In your competitive Tuesday media column: the fashion mag ad race is heated, GQ manages to sell electric doo-dads to people somehow, Michael Wolff's beef parade marches on, and the NYT rocked by "getting a good political story" scandal.

  • Fashion magazine ad pages are mostly up in the first half of this year, with the notable exceptions of Glamour, W, and Town & Country. And InStyle has surpassed Vogue as the ad page leader, which may say something bad about America's quality fashion sense.

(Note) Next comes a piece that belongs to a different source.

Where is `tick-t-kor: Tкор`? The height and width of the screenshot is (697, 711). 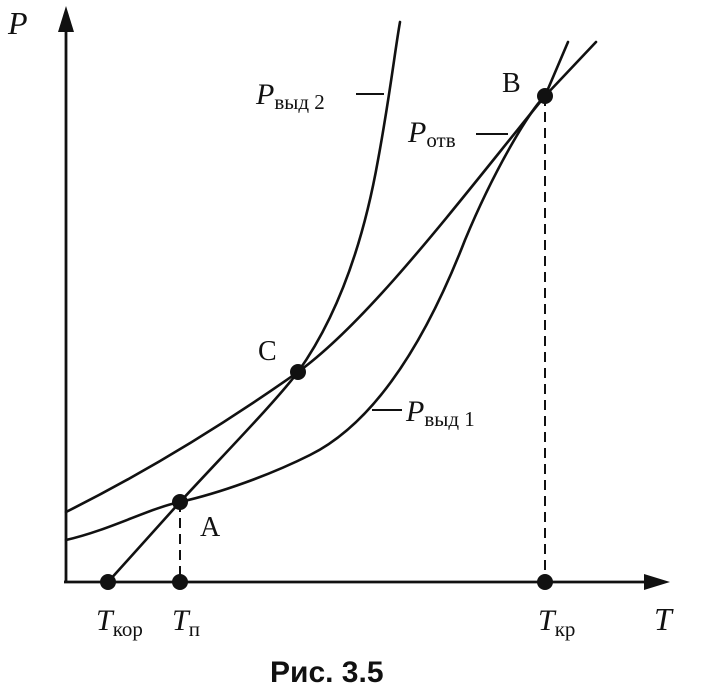
tick-t-kor: Tкор is located at coordinates (120, 622).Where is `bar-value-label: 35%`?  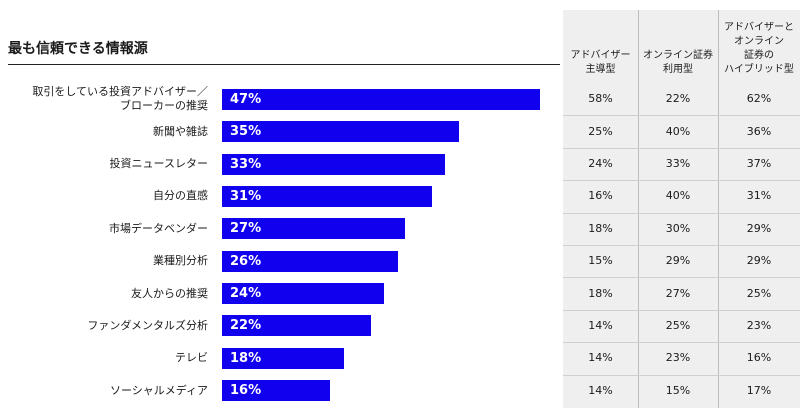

  • GQ sold only 365 $2.99 iPad apps of its Men of the Year issue. Which sounds bad at first, but come on: how man men, human beings, are going to go buy some iPad, then, when they get it home, they're gonna be like hey, you know what I could really use is the GQ Men of the Year issue, and then they go Googling and searching and shit and find an "app" for it, and then they pay up for it, to read this random thing on their "iPad?" 365 is pretty many.
  • Yesterday, Newsweek's Jonathan Alter started an email war with Michael Wolff. Today, of course, Michael Wolff has written a column about how "Jonathan Alter really may be responsible for the death of journalism." Then somebody criticizes that column, so then Michael Wolff can write a column about them next. Seriously, what else does he have to do? He can do this all year. This is what he does!
  • The NYT nailed Connecticut attorney general Dick Blumenthal for lying about his Vietnam service. Immediately after the story came out, Blumenthal's Republican opponent in the Senate race took credit for feeding the story to the paper. The NYT's response was that "[A]nyone reading it can tell that it was the product of extensive independent reporting - including our FOIA of his military records." But its response should have been, "Yea, so? That's how most stories happen. People feed them to reporters, for one reason or another. That's called a 'tip.' Then we report it out. Duh."